• _Requirement A_
Decide whether each statement below agrees with the concrete passage that follows: (i) coarse aggregates take up, on average, between 40 and 50% of a concrete mix's total volume; (ii) five percentages of pozzolan addition were tested; (iii) concrete gets denser as pozzolan aggregate is added. For each one, answer yes or no and quote the words of the concrete passage that settle it.

• _Document segment_
========
Based on a literature review, natural pozzolanic aggregate is chosen as a replacement material for coarse aggregate. The variety and content of pozzolan aggregate have a significant impact on the properties of concrete, primarily caused by the characterization of pozzolan aggregate and the density of concrete decreases with the addition of pozzolan aggregate, which decreases depending on the type of pozzolan aggregate used [18]. A pozzolanic material relies on the secondary reaction following the hydration of cement, whereby it reacts with the free calcium hydroxide to form the calcium silicate hydrates (C-S-H) phase which is the major contributor to strength in concrete [1]. Belouadah et al. [19] have reported that the addition of 10% of marble powder in the concrete mixture enhances its resistance in the time.
Several studies on mortar and concrete high performance were developed for the purpose of high lighting the effect of the morphology of coarse aggregate and CA on the properties of concrete and HPC, However, there are few studies that have focused on the effect of both the nature and distribution of the granules, as well as the size of rolled and crushed aggregates on the characteristics of concrete [20, 21]. These studies showed the importance to inclusion of rolled coarse aggregate of 3/8 mm fraction at 40% substitution level and 60% of 8/15 mm coarse aggregate fractions in concrete effectively improved the mechanical properties. Hence, the objective of this study is to investigate the impact of the particle size distribution of rolled gravel and crushed gravel on the compressive strength of HPC using several combinations of granular fractions at different percentages with pozzolan addition combined with admixtures. In order to reach the desired goals of this study, we have taken the following steps:
- Firstly, investigate the physical properties of the aggregates (sand aggregate and coarse aggregate) used in terms of granular distribution, strength, relative density, porosity and surface texture;
- Then, the density and the porosity for fractions mixtures rolled gravel and crushed gravel in various percentages (10% to 90%) in order to have the best results of the porosity;
- In this state, three combinations (C1, C2, C3) has been chosen with the proportions of RG (3/8) and CG (8/16) (%) as follows: (35 – 65), (40 – 60), (45 – 55);
- In order to complete the granular skeletons of HPC’s, four percentages of pozzolan addition were tested (0, 5, 8 and 10%) by weight of cement;
- Finally, after selecting the assembly with the lowest porosity, twelve mixtures were formed with 5%, 8% and 10% of pozzolana in order to study the:
Concrete is a material consisting of three elements by containing cement paste, aggregate skeleton and interfacial area. Mechanical strengths significantly affected by the characteristics of these three compositions. Since coarse aggregates occupy on average between 40 and 50% of the total volume of concrete mix, this component can be expected to have a great influence on the properties of hardened concrete. The size, shape and nature of the aggregates play an important role in the water and cement conditions, strength, fluidity and durability of HPC. The principle of this study is to see the influence of the introduction of the 3/8 rolled gravel fraction on the mechanical strength of the concrete, looking for a minimal porosity of the granular skeleton with a combination of proportions of fraction of gravel and an appropriate design of the concrete with these proportions, to improve the quality of HPC in terms of strength and fluidity.
========
• _Entries_
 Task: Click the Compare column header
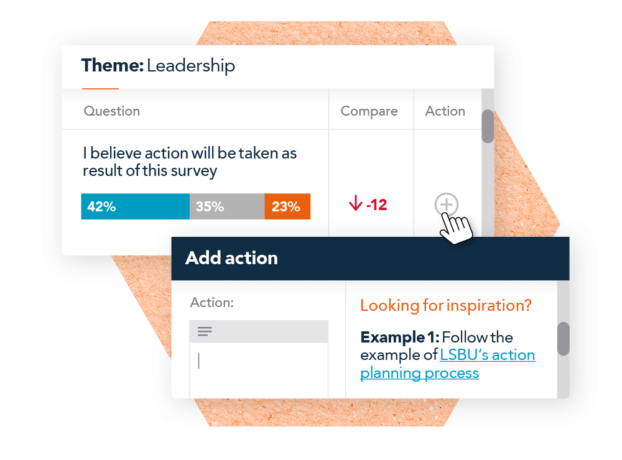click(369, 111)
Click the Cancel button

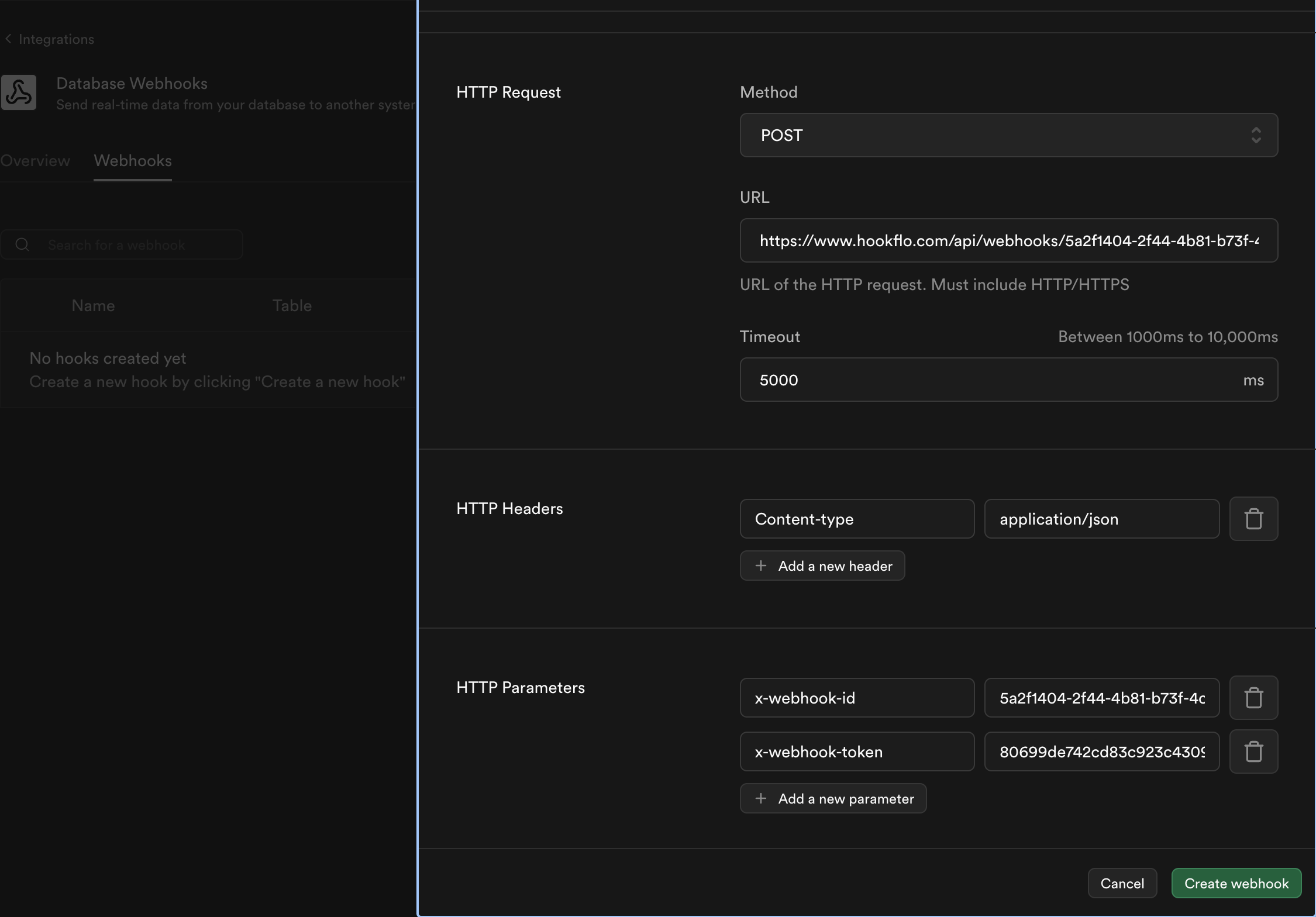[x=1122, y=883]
========
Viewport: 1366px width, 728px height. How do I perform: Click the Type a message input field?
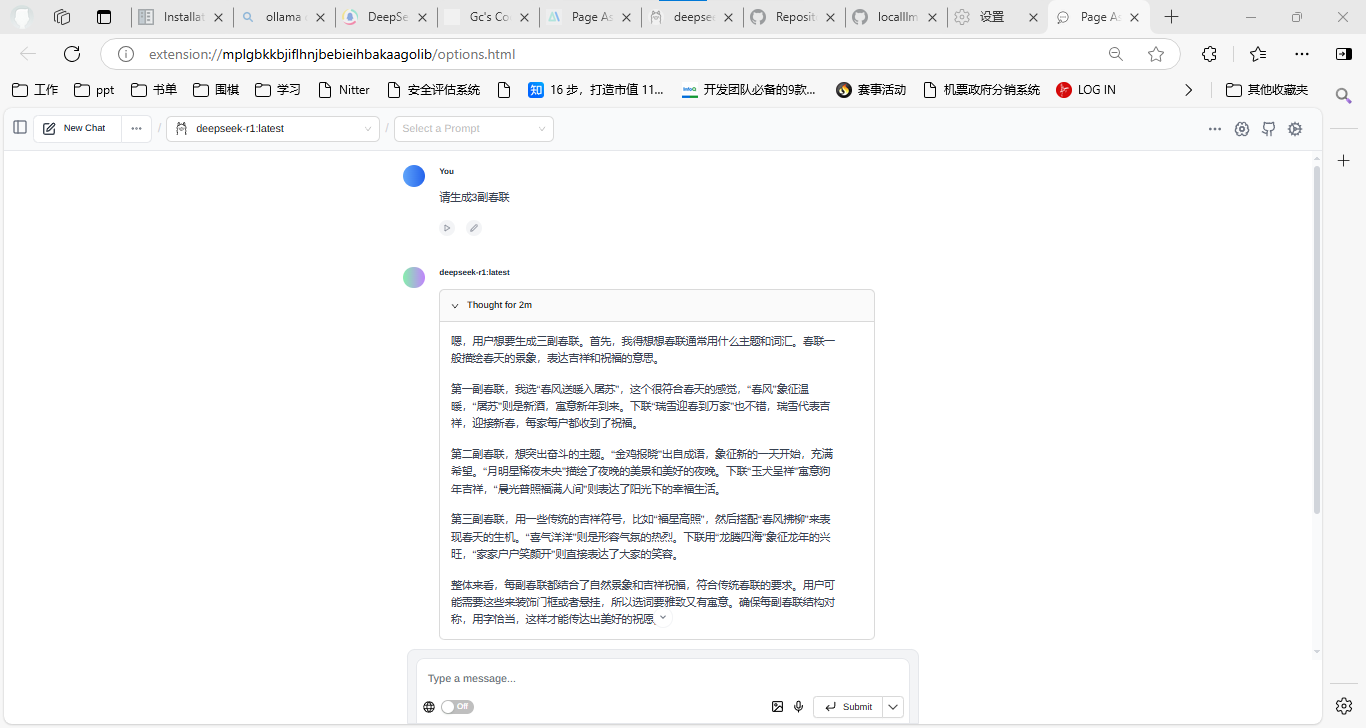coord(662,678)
========
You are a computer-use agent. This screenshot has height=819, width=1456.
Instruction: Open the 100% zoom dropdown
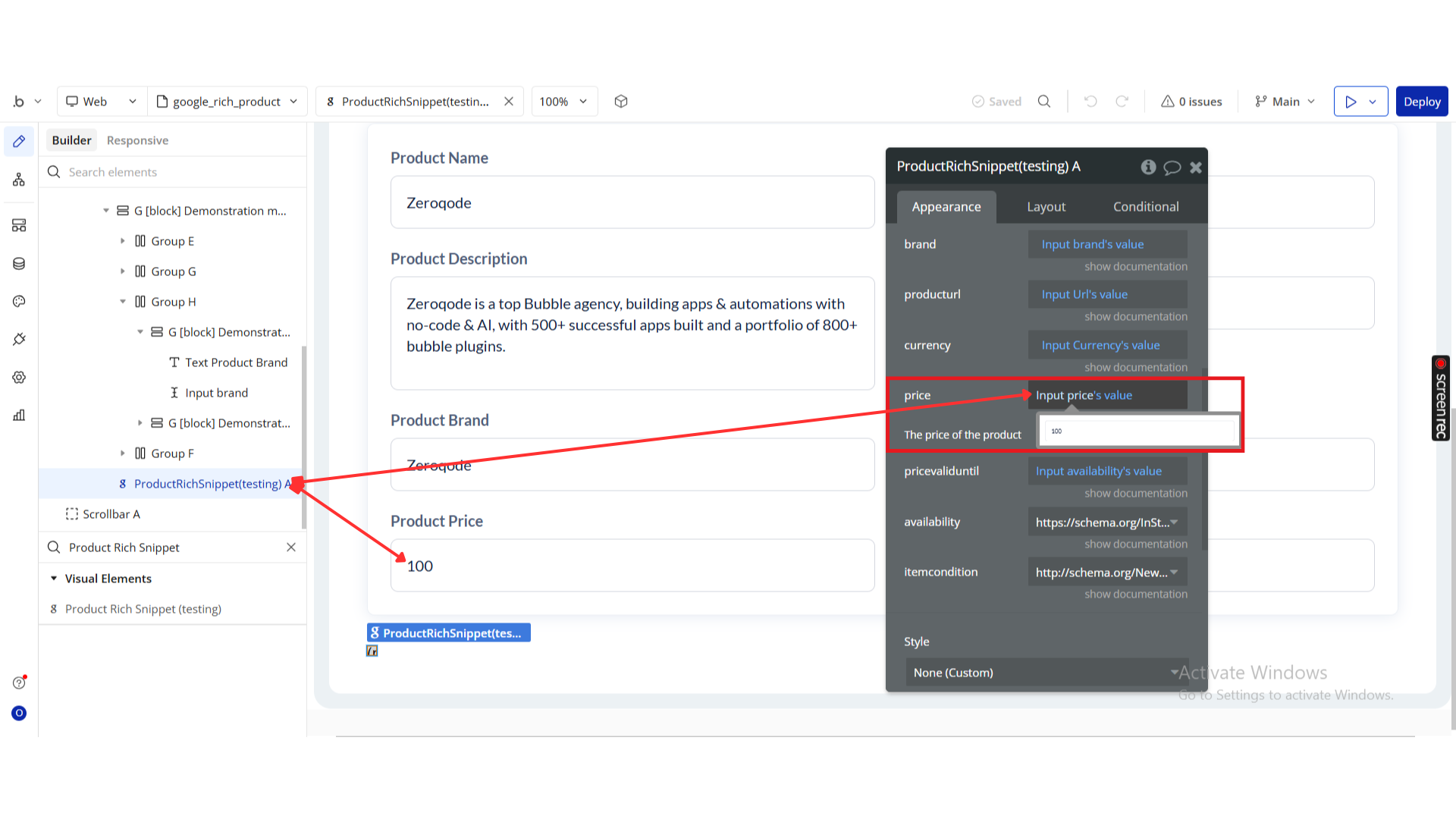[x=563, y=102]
========
• _Requirement B_
List each line of the entries above that contains the string "height".

• _Task answer A_
(i) Yes: "coarse aggregates occupy on average between 40 and 50% of the total volume of concrete mix"
(ii) No: "four percentages of pozzolan addition were tested (0, 5, 8 and 10%)"
(iii) No: "the density of concrete decreases with the addition of pozzolan aggregate"

• _Task answer B_
Viewport: 1366px width, 728px height. How do I perform: Click the Type a message input field?
You are a computer-use agent. This screenshot has height=819, width=1456.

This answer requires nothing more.